IP can mobilize endogenous protective mechanisms and enhance liver tissue tolerance of ischemia. MAPK cascade pathways are involved in cellular responses to extracellular stimuli.34 MAPK is a highly conserved family of protein kinases that is regulated by phosphorylation and includes JNK, p38, and ERK. JNK regulates cell viability, apoptosis, and cell proliferation. In the current study, 30 min after reperfusion, the levels of phosphorylated JNK protein and phosphorylated p38 protein were significantly lower in liver tissue from the RIP group compared to the HHV group. These findings are in accordance with a previous study that showed JNK activity was decreased in rat liver after IP, and hepatic injury was alleviated. This suggests that JNK activation may be associated with IR injury.35 The role of p38 in tissue damage is controversial. In rats,36 p38 activation was associated with increased levels of F-actin in liver cells, changes in the cytoskeleton, and liver failure. ERK is associated with cell proliferation, transformation, and differentiation.37 After reperfusion, the level of phosphorylated ERK protein in liver tissue of the RIP group was significantly higher than the HHV group. Studies on ischemia in the myocardium propose that a “RISK path” (reperfusion injury salvage kinases) that includes ERK1/2, PI3K/AKT, PKC, and PKG has a protective effect against IP.38 Zhang et al.39 reported IP could reduce ischemia/reperfusion-induced cell apoptosis by activating the ERK signaling pathway and inhibiting Rho-kinase activity. Importantly, MAPK pathways are part of a phosphorelay system.40 During IP, direct feedback between the ERK and p38 and JNK and p38 pathways is important.41,42,43 p38 and JNK pathways are activated within a few minutes after reperfusion, inducing cell apoptosis and necrosis.44 Application of a p38/JNK activator elevates transaminase levels and increases liver necrosis, while a p38/JNK inhibitor may reduce hepatic IR injury.45

This study is associated with several limitations. First, patients were not randomly assigned to RIP or HHV; this may result in patient selection and confounding bias. However, demographic and clinical characteristics of the two groups were not significantly different. Second, evidence suggests that the protective effect of IP is age-specific. IP is particularly effective in young patients (< 60 years of age) requiring a prolonged period of inflow occlusion, and is possibly related to preservation of ATP content in liver tissue.33 In the current study, patients were not stratified by age due to a small sample size.

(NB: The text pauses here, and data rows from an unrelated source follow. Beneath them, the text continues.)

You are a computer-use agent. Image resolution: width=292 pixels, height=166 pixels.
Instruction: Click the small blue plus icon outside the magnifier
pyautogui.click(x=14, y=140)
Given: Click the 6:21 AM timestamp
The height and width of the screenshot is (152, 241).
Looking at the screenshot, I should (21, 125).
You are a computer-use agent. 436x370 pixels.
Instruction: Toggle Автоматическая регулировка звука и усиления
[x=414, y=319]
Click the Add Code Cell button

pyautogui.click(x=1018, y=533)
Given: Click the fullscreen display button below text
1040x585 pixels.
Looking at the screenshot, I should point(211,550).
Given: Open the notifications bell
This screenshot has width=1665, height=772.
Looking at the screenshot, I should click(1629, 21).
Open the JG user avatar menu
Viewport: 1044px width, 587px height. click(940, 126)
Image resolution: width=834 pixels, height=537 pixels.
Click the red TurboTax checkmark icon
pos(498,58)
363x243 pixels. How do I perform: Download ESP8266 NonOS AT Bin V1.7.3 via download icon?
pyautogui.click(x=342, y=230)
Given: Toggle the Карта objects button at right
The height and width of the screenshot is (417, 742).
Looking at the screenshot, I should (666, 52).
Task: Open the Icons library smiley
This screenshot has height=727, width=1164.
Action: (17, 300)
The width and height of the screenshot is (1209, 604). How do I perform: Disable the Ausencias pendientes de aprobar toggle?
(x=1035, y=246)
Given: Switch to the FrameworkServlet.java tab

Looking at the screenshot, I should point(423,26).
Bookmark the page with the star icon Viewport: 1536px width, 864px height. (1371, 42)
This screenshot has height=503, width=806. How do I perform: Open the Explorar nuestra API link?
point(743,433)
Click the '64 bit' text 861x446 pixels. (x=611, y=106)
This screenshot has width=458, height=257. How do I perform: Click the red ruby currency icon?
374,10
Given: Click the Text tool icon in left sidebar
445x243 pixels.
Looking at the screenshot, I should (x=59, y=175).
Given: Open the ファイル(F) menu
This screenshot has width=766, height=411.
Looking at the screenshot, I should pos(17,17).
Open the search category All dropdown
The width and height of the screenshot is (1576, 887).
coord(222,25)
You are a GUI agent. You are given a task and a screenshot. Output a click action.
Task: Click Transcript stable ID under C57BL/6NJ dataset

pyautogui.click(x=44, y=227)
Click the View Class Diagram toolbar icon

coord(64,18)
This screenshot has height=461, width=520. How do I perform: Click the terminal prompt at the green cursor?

Third, recovery of transaminase and molecular profiles seems different according to the use of ischemic preconditioning. However, there was no difference in short-term clinical outcomes between the two groups. The current results suggest that preconditioning may have protective effect for the liver from ischemic injury. However, it remains difficult to determine the necessity of this maneuver in actual clinical settings.

Conclusions

Our study indicates that HHV under RIP may reduce intraoperative IR injury, improve coagulation. and increase the rate of recovery of postoperative liver function compared with HHV alone in HCC patients with cirrhosis requiring resection. The protective mechanism of RIP may be associated with changes in the protein phosphorylation level of MAPK pathways.